WORK TO COMPLETE: Set down each line of the listing below exactly as it is written.

DATA SECTION:
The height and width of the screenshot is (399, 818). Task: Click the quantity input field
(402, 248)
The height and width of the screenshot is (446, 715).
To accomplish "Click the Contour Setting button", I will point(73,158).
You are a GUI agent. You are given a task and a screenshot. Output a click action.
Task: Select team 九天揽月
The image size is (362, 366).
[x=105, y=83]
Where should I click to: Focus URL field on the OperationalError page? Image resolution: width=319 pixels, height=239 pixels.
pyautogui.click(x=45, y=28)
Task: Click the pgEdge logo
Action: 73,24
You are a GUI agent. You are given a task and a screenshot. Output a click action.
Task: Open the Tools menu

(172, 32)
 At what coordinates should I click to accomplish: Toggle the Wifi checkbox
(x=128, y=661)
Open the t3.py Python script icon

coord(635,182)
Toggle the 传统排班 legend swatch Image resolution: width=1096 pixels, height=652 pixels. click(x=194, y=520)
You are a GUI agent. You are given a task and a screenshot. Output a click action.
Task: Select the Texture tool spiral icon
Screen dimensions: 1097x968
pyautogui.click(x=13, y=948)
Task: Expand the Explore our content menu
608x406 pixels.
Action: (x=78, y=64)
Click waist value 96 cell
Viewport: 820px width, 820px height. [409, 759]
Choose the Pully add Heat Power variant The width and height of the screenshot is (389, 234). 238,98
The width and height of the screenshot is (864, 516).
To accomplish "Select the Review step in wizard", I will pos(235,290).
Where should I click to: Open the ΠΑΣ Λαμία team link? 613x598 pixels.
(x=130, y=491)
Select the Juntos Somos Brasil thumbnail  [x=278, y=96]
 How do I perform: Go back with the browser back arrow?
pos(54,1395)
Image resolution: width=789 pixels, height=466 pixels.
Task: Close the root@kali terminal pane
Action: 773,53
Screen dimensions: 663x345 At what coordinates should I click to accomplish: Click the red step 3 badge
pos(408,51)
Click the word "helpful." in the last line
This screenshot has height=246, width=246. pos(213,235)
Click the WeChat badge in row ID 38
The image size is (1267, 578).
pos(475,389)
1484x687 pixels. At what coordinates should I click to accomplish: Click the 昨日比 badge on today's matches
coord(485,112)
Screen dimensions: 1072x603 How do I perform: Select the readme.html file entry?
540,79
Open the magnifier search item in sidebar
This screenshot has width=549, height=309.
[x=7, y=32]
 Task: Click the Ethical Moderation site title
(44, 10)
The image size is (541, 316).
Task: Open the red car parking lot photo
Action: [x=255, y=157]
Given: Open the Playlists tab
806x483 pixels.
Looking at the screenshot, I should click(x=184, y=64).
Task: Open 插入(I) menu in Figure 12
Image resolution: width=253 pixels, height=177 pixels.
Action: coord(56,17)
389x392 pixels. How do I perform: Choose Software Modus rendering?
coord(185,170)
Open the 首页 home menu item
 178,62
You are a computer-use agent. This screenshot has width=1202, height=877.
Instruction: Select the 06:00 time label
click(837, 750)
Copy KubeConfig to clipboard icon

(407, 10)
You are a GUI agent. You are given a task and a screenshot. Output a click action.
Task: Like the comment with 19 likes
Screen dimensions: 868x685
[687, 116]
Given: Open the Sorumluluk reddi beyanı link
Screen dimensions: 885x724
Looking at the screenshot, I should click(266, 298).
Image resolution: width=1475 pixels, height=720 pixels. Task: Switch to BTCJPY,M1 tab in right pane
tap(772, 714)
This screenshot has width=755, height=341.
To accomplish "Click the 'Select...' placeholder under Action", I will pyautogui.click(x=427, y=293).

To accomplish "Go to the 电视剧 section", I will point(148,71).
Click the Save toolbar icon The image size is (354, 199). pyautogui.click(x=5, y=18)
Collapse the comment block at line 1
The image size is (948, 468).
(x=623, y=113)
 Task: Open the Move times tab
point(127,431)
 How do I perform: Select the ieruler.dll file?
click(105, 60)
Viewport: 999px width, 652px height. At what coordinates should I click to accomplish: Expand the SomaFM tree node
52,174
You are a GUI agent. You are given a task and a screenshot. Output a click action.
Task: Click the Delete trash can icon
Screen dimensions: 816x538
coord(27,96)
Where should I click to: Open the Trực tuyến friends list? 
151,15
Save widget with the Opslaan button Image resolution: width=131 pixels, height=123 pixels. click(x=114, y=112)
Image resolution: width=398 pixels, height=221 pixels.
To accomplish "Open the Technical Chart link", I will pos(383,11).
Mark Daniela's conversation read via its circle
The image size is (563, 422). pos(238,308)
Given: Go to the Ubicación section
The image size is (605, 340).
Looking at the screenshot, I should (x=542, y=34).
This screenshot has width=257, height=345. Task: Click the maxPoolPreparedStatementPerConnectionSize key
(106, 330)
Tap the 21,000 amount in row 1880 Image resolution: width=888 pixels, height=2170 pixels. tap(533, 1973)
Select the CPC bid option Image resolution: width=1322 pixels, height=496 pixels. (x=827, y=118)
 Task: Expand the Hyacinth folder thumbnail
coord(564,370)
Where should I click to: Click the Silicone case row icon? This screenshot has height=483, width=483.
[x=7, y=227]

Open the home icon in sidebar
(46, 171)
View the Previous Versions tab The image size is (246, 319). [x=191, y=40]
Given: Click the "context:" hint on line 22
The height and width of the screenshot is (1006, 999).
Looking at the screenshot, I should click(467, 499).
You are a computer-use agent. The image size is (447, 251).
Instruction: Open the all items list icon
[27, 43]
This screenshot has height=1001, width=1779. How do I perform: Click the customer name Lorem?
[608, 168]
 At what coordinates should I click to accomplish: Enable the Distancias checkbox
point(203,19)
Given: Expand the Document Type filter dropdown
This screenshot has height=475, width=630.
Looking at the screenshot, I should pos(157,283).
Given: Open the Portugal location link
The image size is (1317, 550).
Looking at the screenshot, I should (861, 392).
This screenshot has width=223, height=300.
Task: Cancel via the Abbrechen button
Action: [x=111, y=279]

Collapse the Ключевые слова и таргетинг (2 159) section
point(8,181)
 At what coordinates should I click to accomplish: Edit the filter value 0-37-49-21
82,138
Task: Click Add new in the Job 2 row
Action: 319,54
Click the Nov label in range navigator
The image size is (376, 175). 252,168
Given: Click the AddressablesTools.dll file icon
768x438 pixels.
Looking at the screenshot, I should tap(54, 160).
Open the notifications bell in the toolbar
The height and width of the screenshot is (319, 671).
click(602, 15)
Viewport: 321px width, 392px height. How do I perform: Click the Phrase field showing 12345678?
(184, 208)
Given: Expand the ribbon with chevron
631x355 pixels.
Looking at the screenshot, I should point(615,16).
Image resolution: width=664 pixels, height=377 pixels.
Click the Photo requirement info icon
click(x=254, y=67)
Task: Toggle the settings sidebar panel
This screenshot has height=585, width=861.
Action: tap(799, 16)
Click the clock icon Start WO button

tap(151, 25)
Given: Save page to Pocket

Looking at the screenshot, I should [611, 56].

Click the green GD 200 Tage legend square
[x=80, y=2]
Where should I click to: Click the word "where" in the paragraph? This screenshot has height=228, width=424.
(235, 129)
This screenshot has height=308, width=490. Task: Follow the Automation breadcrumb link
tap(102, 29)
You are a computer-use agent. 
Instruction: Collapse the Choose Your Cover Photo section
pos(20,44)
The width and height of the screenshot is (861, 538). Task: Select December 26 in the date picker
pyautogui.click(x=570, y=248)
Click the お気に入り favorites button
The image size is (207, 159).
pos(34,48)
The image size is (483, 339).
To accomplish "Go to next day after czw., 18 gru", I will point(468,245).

RESPONSE AREA:
The height and width of the screenshot is (399, 818). Task: Click the quantity input field
(402, 248)
The height and width of the screenshot is (446, 715).
To accomplish "Click the Contour Setting button", I will point(73,158).
You are a GUI agent. You are given a task and a screenshot. Output a click action.
Task: Select team 九天揽月
The image size is (362, 366).
[x=105, y=83]
Where should I click to: Focus URL field on the OperationalError page? Image resolution: width=319 pixels, height=239 pixels.
pyautogui.click(x=45, y=28)
Task: Click the pgEdge logo
Action: 73,24
You are a GUI agent. You are given a task and a screenshot. Output a click action.
Task: Open the Tools menu

(172, 32)
 At what coordinates should I click to accomplish: Toggle the Wifi checkbox
(x=128, y=661)
Open the t3.py Python script icon

coord(635,182)
Toggle the 传统排班 legend swatch Image resolution: width=1096 pixels, height=652 pixels. click(x=194, y=520)
You are a GUI agent. You are given a task and a screenshot. Output a click action.
Task: Select the Texture tool spiral icon
Screen dimensions: 1097x968
pyautogui.click(x=13, y=948)
Task: Expand the Explore our content menu
608x406 pixels.
Action: (x=78, y=64)
Click waist value 96 cell
Viewport: 820px width, 820px height. [409, 759]
Choose the Pully add Heat Power variant The width and height of the screenshot is (389, 234). 238,98
The width and height of the screenshot is (864, 516).
To accomplish "Select the Review step in wizard", I will pos(235,290).
Where should I click to: Open the ΠΑΣ Λαμία team link? 613x598 pixels.
(x=130, y=491)
Select the Juntos Somos Brasil thumbnail  [x=278, y=96]
 How do I perform: Go back with the browser back arrow?
pos(54,1395)
Image resolution: width=789 pixels, height=466 pixels.
Task: Close the root@kali terminal pane
Action: 773,53
Screen dimensions: 663x345 At what coordinates should I click to accomplish: Click the red step 3 badge
pos(408,51)
Click the word "helpful." in the last line
This screenshot has height=246, width=246. pos(213,235)
Click the WeChat badge in row ID 38
The image size is (1267, 578).
pos(475,389)
1484x687 pixels. At what coordinates should I click to accomplish: Click the 昨日比 badge on today's matches
coord(485,112)
Screen dimensions: 1072x603 How do I perform: Select the readme.html file entry?
540,79
Open the magnifier search item in sidebar
This screenshot has width=549, height=309.
[x=7, y=32]
 Task: Click the Ethical Moderation site title
(44, 10)
The image size is (541, 316).
Task: Open the red car parking lot photo
Action: [x=255, y=157]
Given: Open the Playlists tab
806x483 pixels.
Looking at the screenshot, I should click(x=184, y=64).
Task: Open 插入(I) menu in Figure 12
Image resolution: width=253 pixels, height=177 pixels.
Action: coord(56,17)
389x392 pixels. How do I perform: Choose Software Modus rendering?
coord(185,170)
Open the 首页 home menu item
 178,62
You are a computer-use agent. This screenshot has width=1202, height=877.
Instruction: Select the 06:00 time label
click(837, 750)
Copy KubeConfig to clipboard icon

(407, 10)
You are a GUI agent. You are given a task and a screenshot. Output a click action.
Task: Like the comment with 19 likes
Screen dimensions: 868x685
[687, 116]
Given: Open the Sorumluluk reddi beyanı link
Screen dimensions: 885x724
Looking at the screenshot, I should click(266, 298).
Image resolution: width=1475 pixels, height=720 pixels. Task: Switch to BTCJPY,M1 tab in right pane
tap(772, 714)
This screenshot has width=755, height=341.
To accomplish "Click the 'Select...' placeholder under Action", I will pyautogui.click(x=427, y=293).

To accomplish "Go to the 电视剧 section", I will point(148,71).
Click the Save toolbar icon The image size is (354, 199). pyautogui.click(x=5, y=18)
Collapse the comment block at line 1
The image size is (948, 468).
(x=623, y=113)
 Task: Open the Move times tab
point(127,431)
 How do I perform: Select the ieruler.dll file?
click(105, 60)
Viewport: 999px width, 652px height. At what coordinates should I click to accomplish: Expand the SomaFM tree node
52,174
You are a GUI agent. You are given a task and a screenshot. Output a click action.
Task: Click the Delete trash can icon
Screen dimensions: 816x538
coord(27,96)
Where should I click to: Open the Trực tuyến friends list? 
151,15
Save widget with the Opslaan button Image resolution: width=131 pixels, height=123 pixels. click(x=114, y=112)
Image resolution: width=398 pixels, height=221 pixels.
To accomplish "Open the Technical Chart link", I will pos(383,11).
Mark Daniela's conversation read via its circle
The image size is (563, 422). pos(238,308)
Given: Go to the Ubicación section
The image size is (605, 340).
Looking at the screenshot, I should (x=542, y=34).
This screenshot has width=257, height=345. Task: Click the maxPoolPreparedStatementPerConnectionSize key
(106, 330)
Tap the 21,000 amount in row 1880 Image resolution: width=888 pixels, height=2170 pixels. tap(533, 1973)
Select the CPC bid option Image resolution: width=1322 pixels, height=496 pixels. (x=827, y=118)
 Task: Expand the Hyacinth folder thumbnail
coord(564,370)
Where should I click to: Click the Silicone case row icon? This screenshot has height=483, width=483.
[x=7, y=227]

Open the home icon in sidebar
(46, 171)
View the Previous Versions tab The image size is (246, 319). [x=191, y=40]
Given: Click the "context:" hint on line 22
The height and width of the screenshot is (1006, 999).
Looking at the screenshot, I should click(467, 499).
You are a computer-use agent. The image size is (447, 251).
Instruction: Open the all items list icon
[27, 43]
This screenshot has height=1001, width=1779. How do I perform: Click the customer name Lorem?
[608, 168]
 At what coordinates should I click to accomplish: Enable the Distancias checkbox
point(203,19)
Given: Expand the Document Type filter dropdown
This screenshot has height=475, width=630.
Looking at the screenshot, I should pos(157,283).
Given: Open the Portugal location link
The image size is (1317, 550).
Looking at the screenshot, I should (861, 392).
This screenshot has width=223, height=300.
Task: Cancel via the Abbrechen button
Action: [x=111, y=279]

Collapse the Ключевые слова и таргетинг (2 159) section
point(8,181)
 At what coordinates should I click to accomplish: Edit the filter value 0-37-49-21
82,138
Task: Click Add new in the Job 2 row
Action: 319,54
Click the Nov label in range navigator
The image size is (376, 175). 252,168
Given: Click the AddressablesTools.dll file icon
768x438 pixels.
Looking at the screenshot, I should tap(54, 160).
Open the notifications bell in the toolbar
The height and width of the screenshot is (319, 671).
click(602, 15)
Viewport: 321px width, 392px height. How do I perform: Click the Phrase field showing 12345678?
(184, 208)
Given: Expand the ribbon with chevron
631x355 pixels.
Looking at the screenshot, I should point(615,16).
Image resolution: width=664 pixels, height=377 pixels.
Click the Photo requirement info icon
click(x=254, y=67)
Task: Toggle the settings sidebar panel
This screenshot has height=585, width=861.
Action: tap(799, 16)
Click the clock icon Start WO button

tap(151, 25)
Given: Save page to Pocket

Looking at the screenshot, I should [611, 56].

Click the green GD 200 Tage legend square
[x=80, y=2]
Where should I click to: Click the word "where" in the paragraph? This screenshot has height=228, width=424.
(235, 129)
This screenshot has height=308, width=490. Task: Follow the Automation breadcrumb link
tap(102, 29)
You are a computer-use agent. 
Instruction: Collapse the Choose Your Cover Photo section
pos(20,44)
The width and height of the screenshot is (861, 538). Task: Select December 26 in the date picker
pyautogui.click(x=570, y=248)
Click the お気に入り favorites button
The image size is (207, 159).
pos(34,48)
The image size is (483, 339).
To accomplish "Go to next day after czw., 18 gru", I will point(468,245).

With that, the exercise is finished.